**Ejercicios**
a) Indica si cada afirmación concuerda con el fragmento sobre la muerte y los funerales. Responde sí o no y cita las palabras del fragmento que lo deciden. (i) En el funeral de alguien del núcleo más cercano, el pesar es más profundo. (ii) La frase sobre la primera línea de fuego se atribuye a un buen amigo. (iii) En la entrada anterior se hablaba sobre el misterio de la muerte.
b) Según el fragmento sobre la muerte y los funerales, ¿qué le llegará a cada cual con el paso de los años?
c) Prosigue el fragmento sobre la muerte y los funerales a partir de su última oración.
:: Fragmento para leer ::
Por eso digo que hay una gran diferencia entre asistir a un funeral por alguien que has conocido sólo de forma tangencial y personas de tu ámbito familiar, de tu núcleo más cercano. En este caso el pesar es más profundo y también es mayor la conmoción emocional. Como dice un buen amigo, cuando fallecen los padres, los hijos pasamos ya a primera línea de fuego. Un recordatorio de la rueda de la vida...
De la misma forma que en la entrada anterior hablaba sobre el misterio de la vida, ahora pienso que el hecho de la muerte no se queda atrás. Por muchas vueltas que le demos al tema, todos debemos ser sabedores que con el paso de los años, a cada cual le llegará su hora de desconexión...
:::
:: Entradas proporcionadas ::
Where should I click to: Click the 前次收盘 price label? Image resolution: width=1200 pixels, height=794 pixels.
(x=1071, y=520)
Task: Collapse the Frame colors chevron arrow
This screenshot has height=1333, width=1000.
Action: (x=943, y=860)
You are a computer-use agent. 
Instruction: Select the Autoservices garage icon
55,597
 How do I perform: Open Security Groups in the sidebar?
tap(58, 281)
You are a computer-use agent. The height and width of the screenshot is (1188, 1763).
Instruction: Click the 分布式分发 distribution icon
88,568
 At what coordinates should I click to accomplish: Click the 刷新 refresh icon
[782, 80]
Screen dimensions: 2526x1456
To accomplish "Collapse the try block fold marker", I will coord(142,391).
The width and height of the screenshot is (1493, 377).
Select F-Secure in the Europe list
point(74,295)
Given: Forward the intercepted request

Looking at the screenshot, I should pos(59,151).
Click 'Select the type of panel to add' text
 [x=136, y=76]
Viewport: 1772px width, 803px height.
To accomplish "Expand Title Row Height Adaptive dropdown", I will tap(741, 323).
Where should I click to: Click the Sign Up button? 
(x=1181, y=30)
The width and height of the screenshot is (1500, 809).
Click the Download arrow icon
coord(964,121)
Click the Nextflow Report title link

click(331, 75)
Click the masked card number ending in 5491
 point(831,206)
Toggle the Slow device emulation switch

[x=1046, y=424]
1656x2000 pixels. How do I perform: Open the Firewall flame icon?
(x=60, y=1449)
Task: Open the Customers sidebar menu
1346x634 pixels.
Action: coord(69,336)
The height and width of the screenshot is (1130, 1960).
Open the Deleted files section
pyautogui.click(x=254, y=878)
:::
**Problemas resueltos**
a)
(i) Sí: «En este caso el pesar es más profundo y también es mayor la conmoción emocional».
(ii) Sí: «Como dice un buen amigo, cuando fallecen los padres, los hijos pasamos ya a primera línea de fuego».
(iii) No: «en la entrada anterior hablaba sobre el misterio de la vida».

b) A cada cual le llegará su hora de desconexión.

c)
Pero la experiencia también me deja siempre otra enseñanza: asumido el hecho de la inevitabilidad de la muerte, la conclusión más inmediata es que la vida hay que vivirla de la forma más apasionada posible, disfrutando de cada momento y saboreando el hecho de estar vivos. Está claro, amigos, que la cosa no tiene vuelta de hoja.
Coraboro todo lo que dices, José Luis,no deja de darnos un golpe de atención la visita a un cementerio, y más a una despedida directa, todo te da que pensar, es la vida misma, por eso disfrutemos de la existencia.Un abrazo para todos.